5 speed manual transmission

The Getrag F25 manual transmission was fitted to many vehicles in the European Opel production line-up including the Opel Calibra. It is a five-speed transmission with the following configuration:
- Front-wheel drive
- Transverse-mounted
- Clutch diameter 9.0 in
- Dry weight 100 lbs; wet 102 lbs

==Gear ratio==

| Final drive | 1 | 2 | 3 | 4 | 5 | R |
|---|---|---|---|---|---|---|
| 3.82 | 3.38 | 1.76 | 1.18 | 0.89 | 0.77 | 3.17 |

| Final drive | 1 | 2 | 3 | 4 | 5 | R |
|---|---|---|---|---|---|---|
| 4.05 | 3.38 | 1.76 | 1.18 | 0.89 | 0.77 | 3.17 |

- Differential ratio 3.82:1 or 4.05:1

==Designation==
There have been many references to the numbering designation that Opel elected to utilise for gearboxes; one of the more common arguments is that it refers to the ft·lbf torque capacity of the gearbox, in this case being a 250 lbft torque limit.

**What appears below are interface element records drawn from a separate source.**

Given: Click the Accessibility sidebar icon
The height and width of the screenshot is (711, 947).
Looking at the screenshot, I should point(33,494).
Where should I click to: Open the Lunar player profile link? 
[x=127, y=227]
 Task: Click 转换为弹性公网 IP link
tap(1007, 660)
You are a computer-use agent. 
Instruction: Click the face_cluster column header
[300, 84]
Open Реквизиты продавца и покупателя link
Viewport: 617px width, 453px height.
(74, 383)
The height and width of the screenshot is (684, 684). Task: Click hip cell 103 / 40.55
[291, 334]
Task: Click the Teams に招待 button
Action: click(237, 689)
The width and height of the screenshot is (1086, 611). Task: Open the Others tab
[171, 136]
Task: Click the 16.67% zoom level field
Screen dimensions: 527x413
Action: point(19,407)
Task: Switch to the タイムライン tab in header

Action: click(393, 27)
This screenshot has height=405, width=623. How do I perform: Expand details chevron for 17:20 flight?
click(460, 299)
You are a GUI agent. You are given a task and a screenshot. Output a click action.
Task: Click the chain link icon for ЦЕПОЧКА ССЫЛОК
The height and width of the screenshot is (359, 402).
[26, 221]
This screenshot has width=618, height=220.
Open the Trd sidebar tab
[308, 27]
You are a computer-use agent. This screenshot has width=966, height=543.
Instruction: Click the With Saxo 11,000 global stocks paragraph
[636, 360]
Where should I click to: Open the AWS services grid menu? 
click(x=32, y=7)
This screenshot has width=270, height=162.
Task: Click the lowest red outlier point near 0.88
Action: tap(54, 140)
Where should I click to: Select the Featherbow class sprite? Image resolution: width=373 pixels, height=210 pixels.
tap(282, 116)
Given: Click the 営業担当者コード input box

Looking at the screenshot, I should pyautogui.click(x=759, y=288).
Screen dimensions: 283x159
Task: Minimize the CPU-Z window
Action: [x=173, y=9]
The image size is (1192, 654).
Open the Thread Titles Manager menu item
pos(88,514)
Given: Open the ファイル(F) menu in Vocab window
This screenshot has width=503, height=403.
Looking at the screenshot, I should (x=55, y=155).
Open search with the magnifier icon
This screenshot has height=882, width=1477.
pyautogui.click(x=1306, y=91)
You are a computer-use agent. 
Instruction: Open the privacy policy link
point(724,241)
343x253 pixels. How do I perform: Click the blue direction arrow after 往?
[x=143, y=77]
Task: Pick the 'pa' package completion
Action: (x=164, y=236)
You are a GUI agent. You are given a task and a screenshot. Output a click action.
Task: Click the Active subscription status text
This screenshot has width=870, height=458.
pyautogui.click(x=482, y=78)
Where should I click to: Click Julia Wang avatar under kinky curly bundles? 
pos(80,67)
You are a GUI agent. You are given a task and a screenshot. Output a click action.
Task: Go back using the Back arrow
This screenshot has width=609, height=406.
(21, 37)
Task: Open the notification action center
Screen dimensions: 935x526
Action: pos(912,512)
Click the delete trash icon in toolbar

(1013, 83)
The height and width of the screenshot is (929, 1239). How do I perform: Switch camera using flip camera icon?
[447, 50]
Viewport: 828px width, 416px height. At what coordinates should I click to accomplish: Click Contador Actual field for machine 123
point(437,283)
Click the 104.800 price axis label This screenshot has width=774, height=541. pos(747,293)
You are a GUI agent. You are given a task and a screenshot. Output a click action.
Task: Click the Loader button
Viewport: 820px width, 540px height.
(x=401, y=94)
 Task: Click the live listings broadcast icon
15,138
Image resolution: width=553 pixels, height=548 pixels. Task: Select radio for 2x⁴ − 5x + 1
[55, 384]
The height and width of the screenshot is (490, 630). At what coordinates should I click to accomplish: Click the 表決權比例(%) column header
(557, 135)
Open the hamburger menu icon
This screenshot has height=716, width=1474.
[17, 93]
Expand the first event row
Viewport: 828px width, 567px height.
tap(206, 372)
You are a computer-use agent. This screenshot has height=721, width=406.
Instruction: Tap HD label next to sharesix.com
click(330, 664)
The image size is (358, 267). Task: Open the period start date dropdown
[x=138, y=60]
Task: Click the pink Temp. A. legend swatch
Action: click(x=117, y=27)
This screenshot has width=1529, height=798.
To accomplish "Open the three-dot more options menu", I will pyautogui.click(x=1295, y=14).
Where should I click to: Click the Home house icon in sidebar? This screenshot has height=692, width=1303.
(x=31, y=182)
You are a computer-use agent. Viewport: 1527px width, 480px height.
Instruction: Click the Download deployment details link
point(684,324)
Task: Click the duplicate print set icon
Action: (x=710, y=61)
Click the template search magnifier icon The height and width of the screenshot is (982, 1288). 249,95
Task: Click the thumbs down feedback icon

Other arguments include that it is simply related to the engine size (the F25 gearbox was often fitted to 2.5-litre engine vehicles).

This argument, that engine size is the justification for the numbering, could be disputed as the Opel Vectra B with the 2.6-litre V6 engine was fitted with an F23 transmission.

As an example, the F25 transmission was fitted to the Opel Calibra 2.5-litre models (C25XE and X25XE engine models).

The numerical designations usually indicate the maximum torque rating of the gearbox in newton metres. For example, the F40 gearbox is rated at 400 Nm or 295 ft-lbs torque; the M32 gearbox is rated at 320 Nm; the F17 gearbox is rated at 170 Nm, and so on.